実際に末森城を訪れてみますと、登城路がかなり急勾配なのです。これだと攻城側はけっこう苦労するのではないかと思います。健脚の方でないときついと思われますが、私はどんどん登っていきます。実は若宮丸への入口に気づかずに通り過ぎてしまったのですが、どうしてかは帰路の時に説明します。

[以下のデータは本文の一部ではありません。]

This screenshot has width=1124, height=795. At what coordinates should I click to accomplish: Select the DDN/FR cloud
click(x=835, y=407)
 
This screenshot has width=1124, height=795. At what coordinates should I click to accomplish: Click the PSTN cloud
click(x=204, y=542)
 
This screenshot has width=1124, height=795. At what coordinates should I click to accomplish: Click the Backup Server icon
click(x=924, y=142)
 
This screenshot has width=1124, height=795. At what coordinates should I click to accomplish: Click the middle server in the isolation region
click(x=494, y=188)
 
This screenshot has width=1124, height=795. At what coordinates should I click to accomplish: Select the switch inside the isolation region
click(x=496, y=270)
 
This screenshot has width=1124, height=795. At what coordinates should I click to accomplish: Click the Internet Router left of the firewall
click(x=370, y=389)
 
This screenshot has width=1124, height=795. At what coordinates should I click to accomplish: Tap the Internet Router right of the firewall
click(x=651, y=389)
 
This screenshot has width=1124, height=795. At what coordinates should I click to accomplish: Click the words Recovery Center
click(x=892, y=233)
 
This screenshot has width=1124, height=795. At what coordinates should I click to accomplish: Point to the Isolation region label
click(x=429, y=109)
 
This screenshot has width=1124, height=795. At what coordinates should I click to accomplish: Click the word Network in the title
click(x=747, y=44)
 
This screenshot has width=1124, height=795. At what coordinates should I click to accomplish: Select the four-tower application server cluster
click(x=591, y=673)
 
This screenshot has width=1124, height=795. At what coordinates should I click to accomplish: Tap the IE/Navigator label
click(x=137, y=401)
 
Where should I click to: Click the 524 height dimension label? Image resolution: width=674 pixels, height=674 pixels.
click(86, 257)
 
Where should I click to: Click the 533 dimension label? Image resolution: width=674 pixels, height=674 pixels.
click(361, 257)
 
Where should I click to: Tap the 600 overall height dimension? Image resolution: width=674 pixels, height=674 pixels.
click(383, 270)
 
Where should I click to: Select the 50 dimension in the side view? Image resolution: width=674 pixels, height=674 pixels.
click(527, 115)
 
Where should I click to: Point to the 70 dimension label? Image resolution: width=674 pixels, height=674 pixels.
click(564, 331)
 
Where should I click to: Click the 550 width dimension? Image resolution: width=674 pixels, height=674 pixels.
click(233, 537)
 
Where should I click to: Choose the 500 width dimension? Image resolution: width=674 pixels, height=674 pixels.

まず最初に三の丸を発見しました。ここはさほど広い平坦面はないのですが、近くには空堀跡もありました。さらに登っていくと、ようやく二の丸に到着します。ここは三の丸よりもかなり広い平坦面がありました。当時ではここにもそれなりの建造物があったのでしょうが現在は曲輪跡が残るのみです。さらに少し登ったところに本丸がありまし
末森城二の丸跡
末森城二の丸跡
た。本丸は最も標高が高い部分にあり、ここには大規模な建造物があったことが推定されます。
本丸には説明板が設置されていますが、建物の類はありません。と言うかこの城には何ら建物の類は現存していないのです。本丸のさらに奥には搦手があります。
さて引き返す途中で、来るときには気づかなかった若宮丸を発見しました。
ここは隠し曲輪の類のようで城に侵入した兵を側面から攻撃するための曲輪ではないかと思われます。
若宮丸も結構広い平坦面を持ち、その奥にもいくつもの曲輪がありました。
末森城は、なかなか勾配がきつい山城であると言えますが、あまり大規模な空堀はなかったように思います。ですから大軍に本気で攻められたら、落城してしまうと思われ、難攻不落というほどではないと感じました。
実際に末森城合戦でも佐々軍の攻撃の前に本丸と二の丸以外はあっさりと落とされています。
例えば平城の魚津城が80日間も持ちこたえたのと比べると割とあっけない印象を受けます。
同じ能登国にある七尾城は、これほど険しい印象を受けなかったのに、はるかに難攻不落との印象を受けるのはやはり石垣の有無でしょうか。まあ、城の規模の違いという見方もあるでしょうが。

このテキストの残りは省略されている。